| Data records |
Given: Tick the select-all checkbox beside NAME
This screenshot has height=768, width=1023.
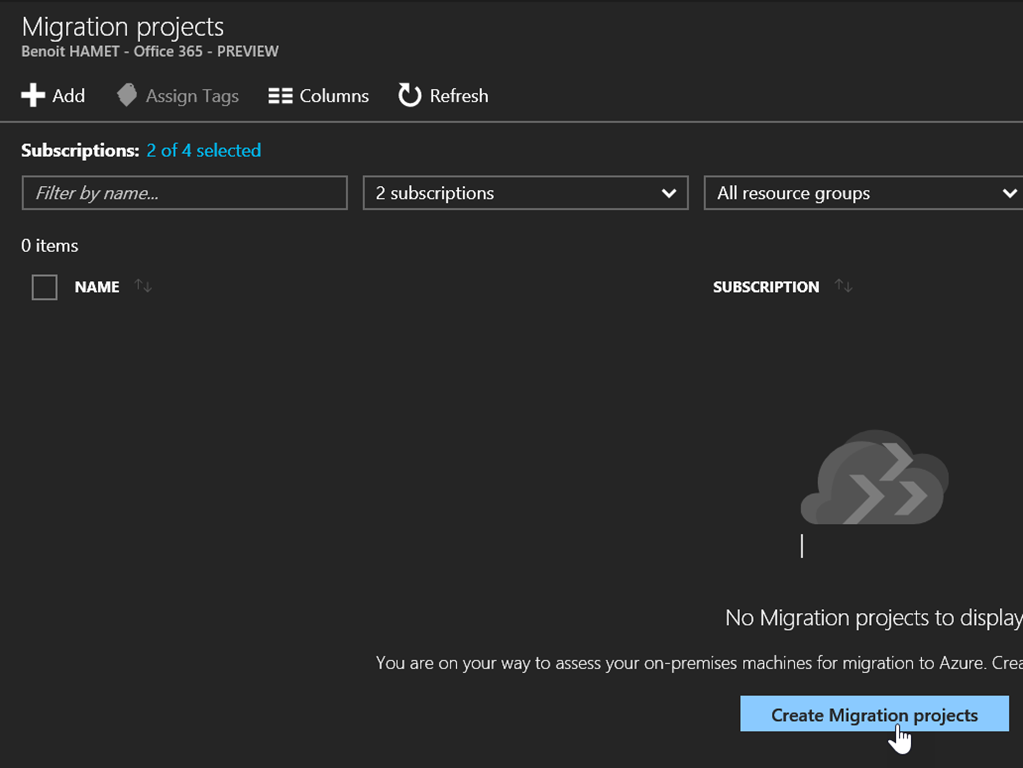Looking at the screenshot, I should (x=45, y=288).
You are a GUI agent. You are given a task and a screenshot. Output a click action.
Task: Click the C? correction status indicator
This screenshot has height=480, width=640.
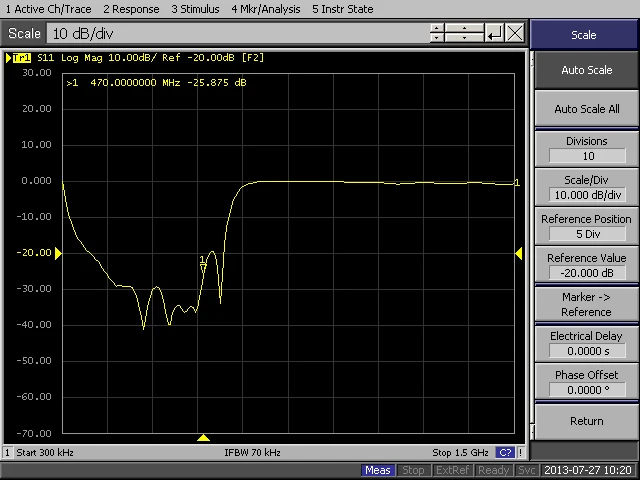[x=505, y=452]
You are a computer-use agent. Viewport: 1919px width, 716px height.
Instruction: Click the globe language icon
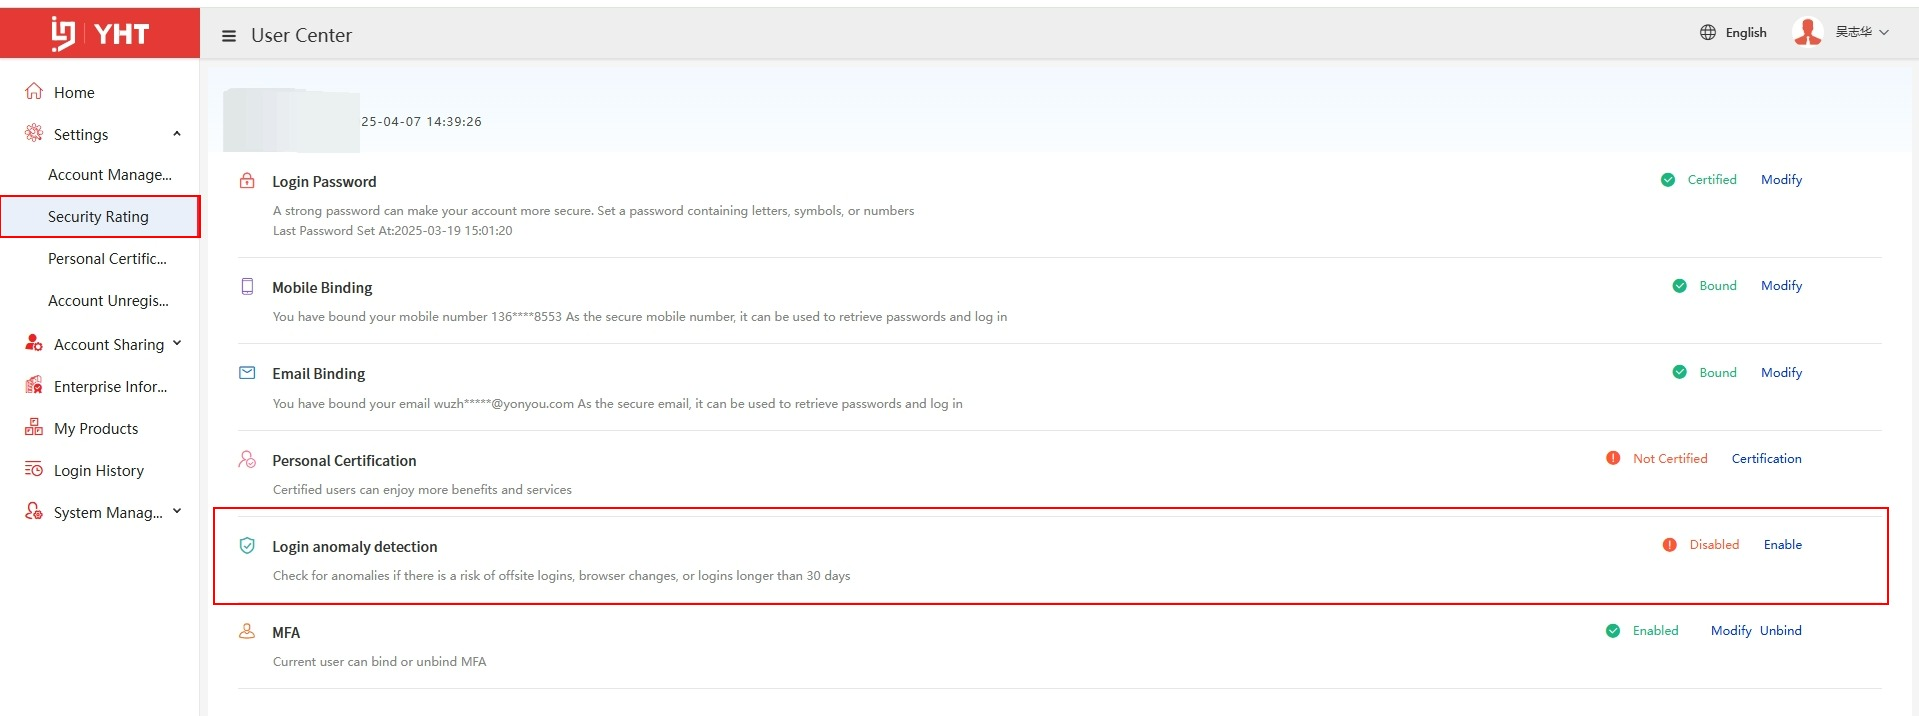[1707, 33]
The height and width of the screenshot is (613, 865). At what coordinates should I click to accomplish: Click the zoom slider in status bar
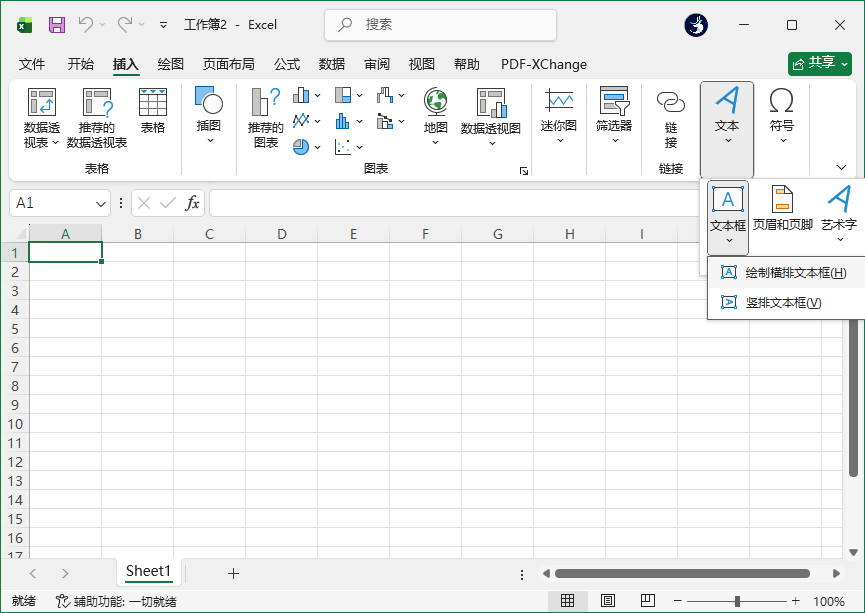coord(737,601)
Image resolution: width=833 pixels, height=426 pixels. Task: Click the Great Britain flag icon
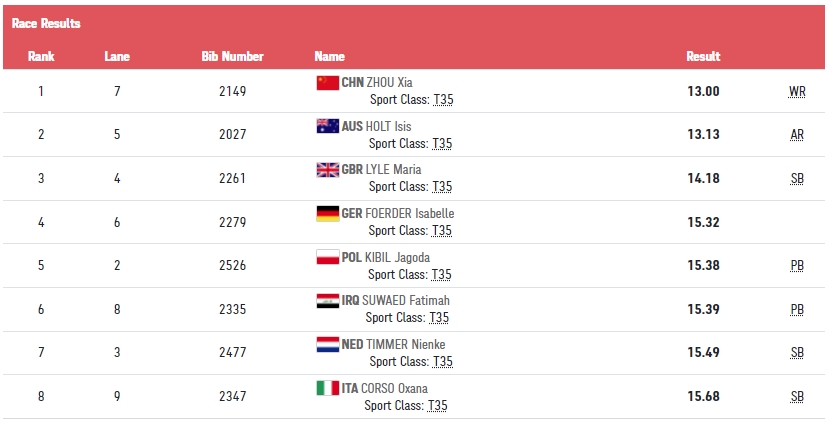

| What you will do |
Rewrite the lines above, replacing "icon" with "symbol" and leaving everything else unchanged. Omit the pictures.

| Complete response |
Given: Tick the select-all checkbox beside NAME
This screenshot has height=768, width=1023.
Looking at the screenshot, I should (x=45, y=288).
You are a GUI agent. You are given a task and a screenshot. Output a click action.
Task: Click the C? correction status indicator
This screenshot has height=480, width=640.
[x=505, y=452]
You are a computer-use agent. Viewport: 1919px width, 716px height.
Instruction: Click the globe language symbol
[1707, 33]
The height and width of the screenshot is (613, 865). At what coordinates should I click to accomplish: Click the zoom slider in status bar
coord(737,601)
Image resolution: width=833 pixels, height=426 pixels. Task: Click the Great Britain flag symbol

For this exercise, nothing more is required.